Yuval Sasson, a lawyer for Steinmetz and BSGR in Israel, said on Tuesday that Steinmetz would fight the allegations and prove his innocence. Reuters tried to contact Avidan’s lawyer but he was not immediately available for comment.
As part of international efforts to improve transparency, the Guinean government under President Alpha Conde, elected in 2010, launched a review of mining contracts signed before 2011.
Within its review the West African nation investigated how BSGR obtained the rights to the Simandou deposit, the world’s largest untapped iron ore reserves, in 2008.
Anglo-Australian mining group Rio Tinto and BSGR have made legal claims against each other over the mining rights in Simandou.
Israeli police were probing “bribery of a foreign public employee and money laundering” spokesman Micky Rosenfeld said, in a joint investigation by agencies from the United States, Switzerland, Guinea and Israel in coordination with the OECD.
A review by the OECD’s Working Group on Bribery in 2015 recommended Israel step up its enforcement efforts.
Steinmetz’s Israeli and French passports have been confiscated and bail set at 50 million shekels (10.54 million pounds) in cash and another 50 million shekels in property.
Avidan also holds Israeli and French passports, which will also be confiscated.
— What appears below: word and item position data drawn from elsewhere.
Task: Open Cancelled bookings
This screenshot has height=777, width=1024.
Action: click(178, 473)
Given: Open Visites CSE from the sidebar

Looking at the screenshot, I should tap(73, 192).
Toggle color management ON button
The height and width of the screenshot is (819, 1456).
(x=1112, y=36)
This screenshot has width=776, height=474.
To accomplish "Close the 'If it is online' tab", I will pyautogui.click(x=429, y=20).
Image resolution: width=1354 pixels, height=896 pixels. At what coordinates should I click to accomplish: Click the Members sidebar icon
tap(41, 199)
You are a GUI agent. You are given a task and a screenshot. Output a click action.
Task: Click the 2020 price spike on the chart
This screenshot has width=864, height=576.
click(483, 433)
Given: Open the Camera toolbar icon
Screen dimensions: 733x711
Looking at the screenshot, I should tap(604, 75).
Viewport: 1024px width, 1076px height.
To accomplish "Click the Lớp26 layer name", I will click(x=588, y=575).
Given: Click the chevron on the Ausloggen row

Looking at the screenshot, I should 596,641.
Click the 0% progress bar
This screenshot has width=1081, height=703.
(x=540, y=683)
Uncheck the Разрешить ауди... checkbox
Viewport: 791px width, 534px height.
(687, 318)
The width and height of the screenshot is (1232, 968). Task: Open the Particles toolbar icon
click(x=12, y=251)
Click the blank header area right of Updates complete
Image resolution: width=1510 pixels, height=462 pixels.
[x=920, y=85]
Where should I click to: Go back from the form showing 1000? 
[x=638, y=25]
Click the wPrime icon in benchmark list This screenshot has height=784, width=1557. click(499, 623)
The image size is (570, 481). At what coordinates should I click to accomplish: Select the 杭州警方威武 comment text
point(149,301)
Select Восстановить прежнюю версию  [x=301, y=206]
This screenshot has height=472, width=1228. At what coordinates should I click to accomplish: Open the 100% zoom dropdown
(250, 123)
His bail was set 1 million shekels with another 8 million shekel guarantee to be signed by a third party.
Sasson said on Monday the proceedings were “a recycling of an old process led by the government of Guinea ... in order to illegally expropriate BSGR’s mining rights”.
In an interview with Israel’s Army Radio on Tuesday, when asked how Steinmetz’s spirits were, Sasson said he was “strong and more determined than ever to prove his innocence”.
BSGR described Steinmetz as an adviser to the company, which is headquartered in the Channel Islands and is a mining arm of Steinmetz’s business conglomerate.
A BSGR spokesman told Reuters that Steinmetz does not sit on BSGR’s board or have an executive role, but “is the beneficiary of the foundation which owns BSG Resources”.